A crow nestling has emerged in the crow's nest that I'd written about in my earlier post. There were three eggs but only one baby crow made it into the world.
Crow Nestling: Nearly 20 Days Old
This is one spunky little chick that's always demanding food and attention from its parents. Actually it needn't bother. Both its parents are very indulgent and are forever fussing over their only baby. Tasty morsels are brought to it all day. Often, some of it is deposited on our bathroom windowsill. The other day, we had a large chicken foot placed on our windowsill. The hideous image of the severed foot completely freaked me out. But I imagine it was a treat for our baby crow.
Screaming for its Food: Like all Babies, Bird or Human

Another bird's nest that came to my notice is an exquisite tailorbird's nest. Abandoned by the birds, I was free to examine it from all angles. The nest is most impressive. Two large leaves have been delicately sewn together with plant fibre. 
Abandoned Tailorbird's Nest
Underside: Sewn together with Plant Fibre
The inside is lined with soft material, specially beak-picked by the parents. The tailorbird is a tiny bird, with a high-pitched chwee chwee call. Always flitting from branch to branch, it hardly ever stays still. And though I spot it ever so often, I've never been able to capture this bird with my lens. At least now I have shots of its workmanship.

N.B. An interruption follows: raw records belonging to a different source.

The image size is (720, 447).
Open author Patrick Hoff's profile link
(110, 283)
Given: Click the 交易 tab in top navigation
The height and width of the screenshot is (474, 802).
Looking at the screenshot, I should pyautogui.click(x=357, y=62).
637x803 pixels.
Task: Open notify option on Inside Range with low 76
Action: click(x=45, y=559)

Inside the Nest: Warm and Cosy
There's one more nest in the garden, that deserves mention. A hornets' nest. Though beautiful, this nest mostly evokes dread in me.  Here's a zoomed in picture of the nest, courtesy of my neighbour. The nest being on the top (fourth) floor of our building, my simple, point and shoot camera could not measure up to the task.
Hornets' Nest: Made of Chewed Plant Fibre and Wasps' Saliva
After a lot of research on the Internet, I've come to believe that this is the Greater Banded Hornet or the Vespa Tropica. Please correct me, if I am wrong. 
Greater Banded Hornet / Vespa Tropic: A Dead One
The sting of this wasp is rather painful. We know this for a fact as we've recently had two victims. While a bee stings once, a wasp can sting repeatedly and without any apparent provocation. What is more worrying is that a small percentage of people are allergic to the stings and if stung, can go into anaphylactic shock, which is potentially fatal.

In cooler climes, most wasps die in winter. But the so called winter in Chennai may simply go unnoticed by the wasps.  While I find the presence of the hornet's nest threatening, (especially on hot days), and am even contemplating its elimination, I'm also hoping I don't have to meddle with nature. Would the wasps do me a favour and relocate some place else. Or is this wishful thinking?

9 comments:

  1. The hornets' nest is really beautiful, despite the threat it poses. Sometimes wasps build a nest in my house. They chew bits of wood from my garden shed into a paste to use as their building-material!
    I'm not so keen on the crows. The whole crow family seem to me to be noisy and aggressive birds. We are particularly bothered by magpies, which are the worst of the lot.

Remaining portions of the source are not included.